Cooper is a rank rookie as a boxer but is taller than Dunnett and has a cardio and conditioning base that is exceptional. I'd expect him to move and jab and move and jab, getting the better of Dunnett before eventually claiming a maiden victory.
Cooper's trainers used to work with Dunnett and rate him a testing start to any potential boxing career. Even so, Cooper's boxing advisors think he will start in the affirmative, as do oddsmakers, who have him a $1.20 favourite to be one from one in his new hobby.
There's less confidence about the other footballer on the card, Sonny Bill Williams. He takes on Frans Botha, a portly 44-year-old South African on a three-fight losing streak.
The "White Buffalo" has fought some impressive names over the years ... Mike Tyson, Wladimir Klitchsko, Lennox Lewis, Evander Holyfield, Michael Moorer ... and managed to lose to them all.
Still, there's been some substantial investments on Botha to upset Williams, as well as a degree of nerves from those close to the fight, who are wondering whether Williams has bitten off more than he can chew.
A quick YouTube search of Botha would suggest he's going to struggle to keep up with the insanely chiselled figure of Williams, who would be well advised to utilise every molecule of his youth and athleticism to drain the energy from Botha's robust frame.

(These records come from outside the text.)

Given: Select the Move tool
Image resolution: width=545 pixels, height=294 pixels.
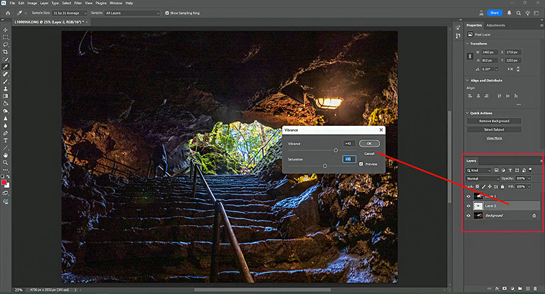Looking at the screenshot, I should [5, 30].
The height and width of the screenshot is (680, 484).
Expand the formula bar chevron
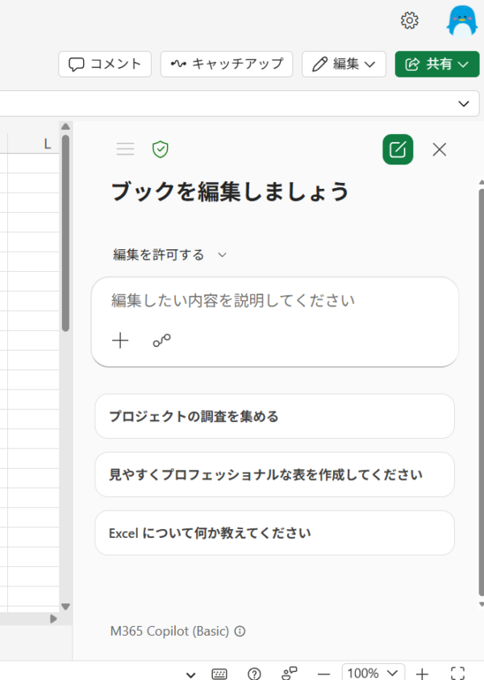pos(464,103)
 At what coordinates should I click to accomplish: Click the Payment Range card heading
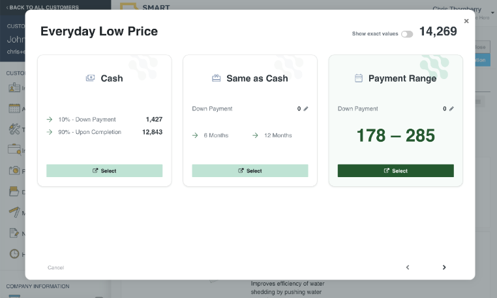[402, 78]
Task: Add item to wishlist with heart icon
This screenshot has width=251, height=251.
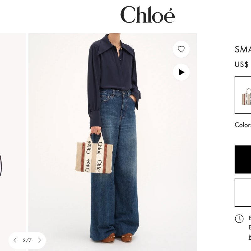Action: 181,49
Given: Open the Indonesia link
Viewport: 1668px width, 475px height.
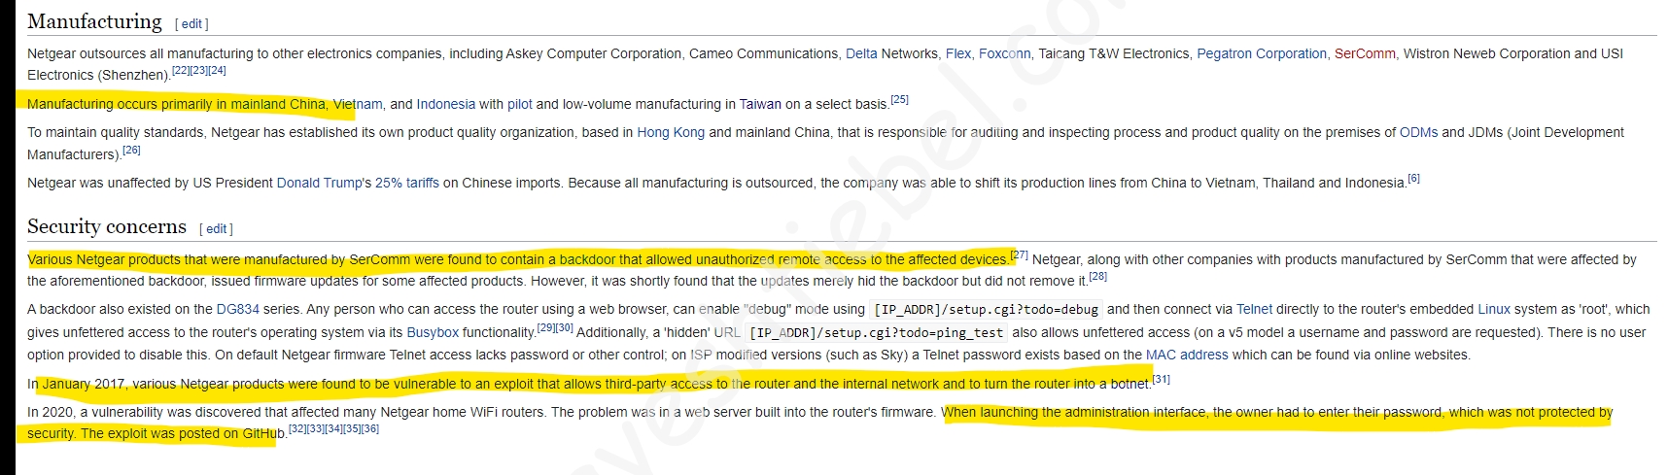Looking at the screenshot, I should (445, 104).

Yet Botha can still unleash a punch, something Williams is yet to really endure in his seedling of a boxing career. If Williams is tempted to stand and deliver and he endures more than he bargained for, he could suffer some wobbly knees.

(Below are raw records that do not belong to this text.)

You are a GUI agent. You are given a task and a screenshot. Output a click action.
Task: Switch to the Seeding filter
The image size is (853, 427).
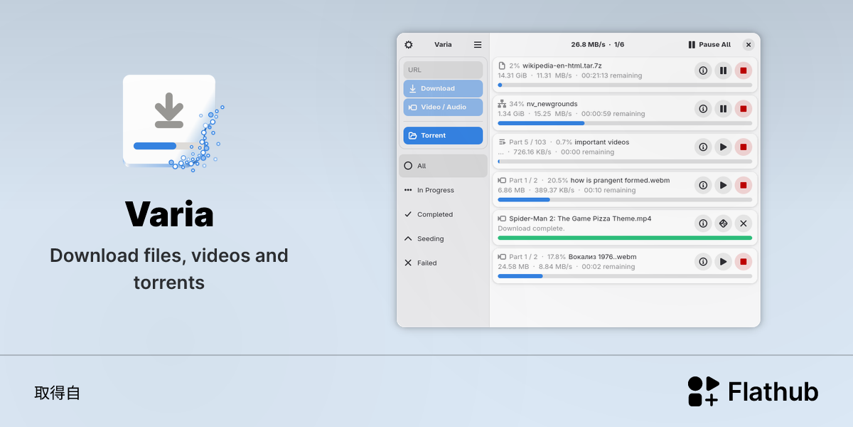coord(443,238)
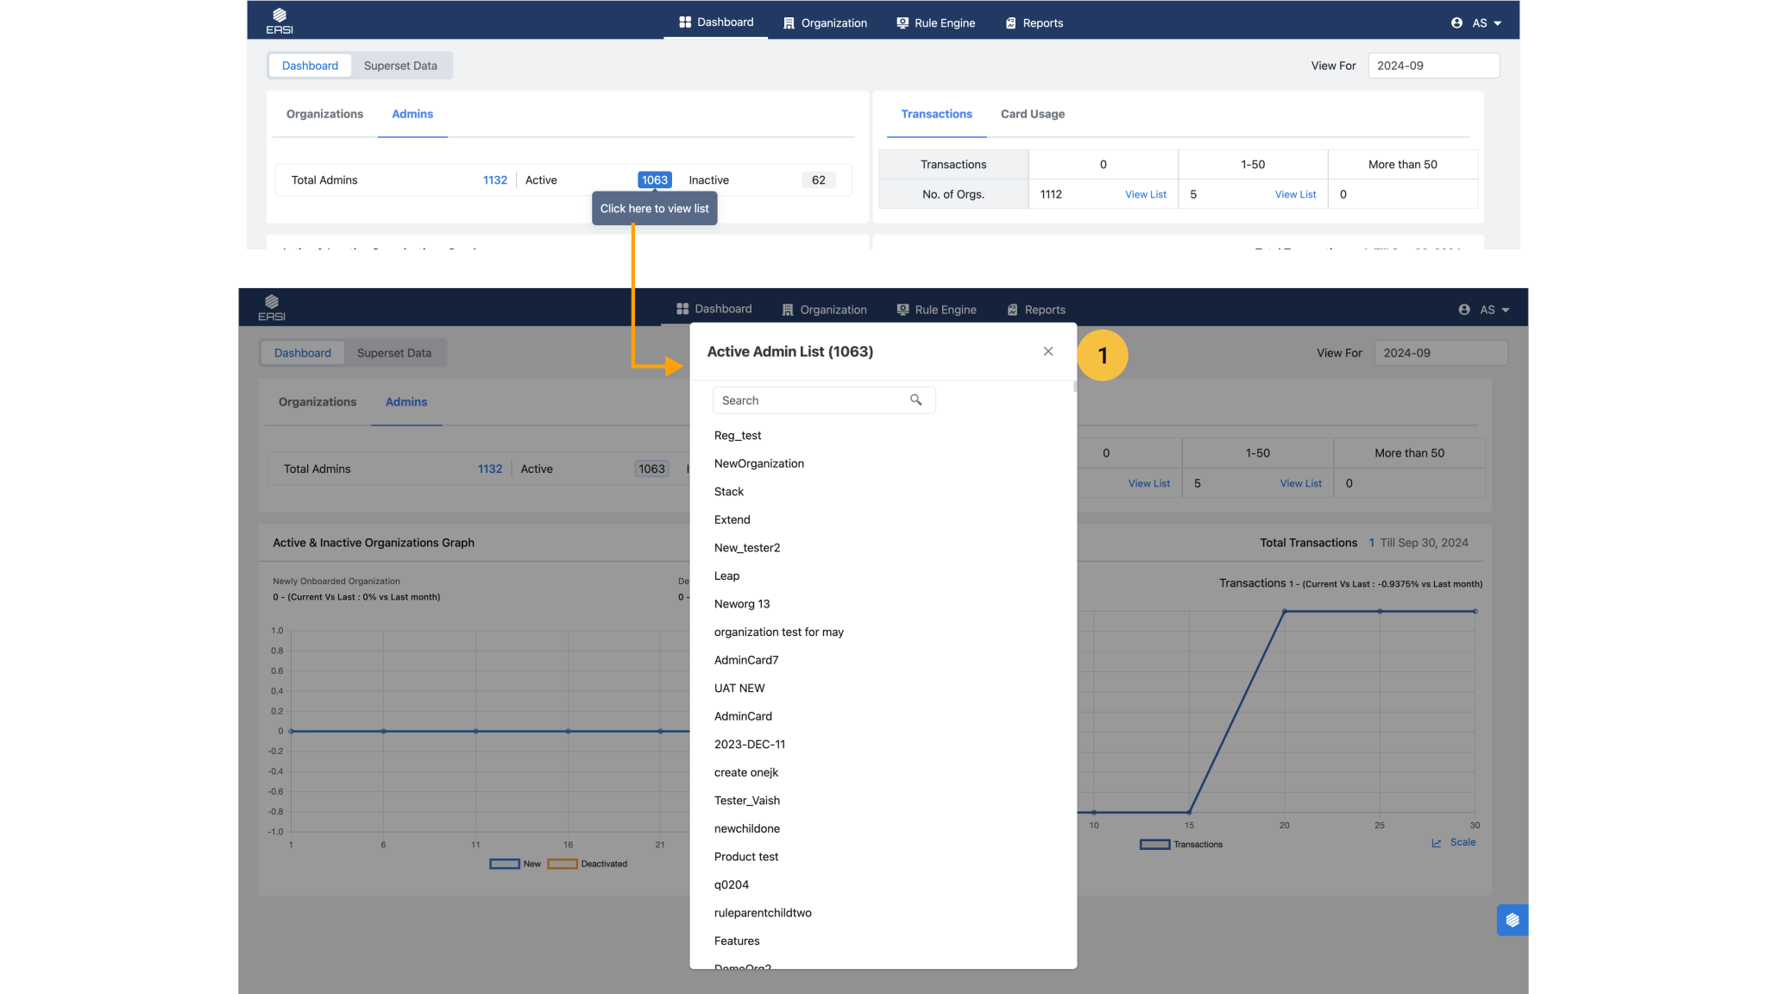Click search magnifier in Active Admin List
The height and width of the screenshot is (994, 1767).
pyautogui.click(x=916, y=400)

Like Cooper, he understands there's going to be more than a few happy fans if he bites the dust, most of them wearing Canterbury Bulldogs jerseys. Khoder Nasser's recruits thrive on such disdain and it only adds to the polarised fascination with these sort of hybrid football fight nights, decried as sideshows by most pros but still a source of fascination for media consumers.
Compared with the Anthony Mundine-Daniel Geale fight at the end of January, the Williams-Cooper card is a sidebar. Both men are taking exploratory steps into potential new careers, while Geale is at the height of his powers and Mundine is desperate to remain a threat.
But Nasser knows how to pick them. With Mundine out of the stable, he could scarcely have found two athletes that split opinion like Cooper and Williams. It's a proven recipe to make a dollar and sadly for a purist like Barry Dunnett, I doubt either of them are going to be departing the sport in a hurry.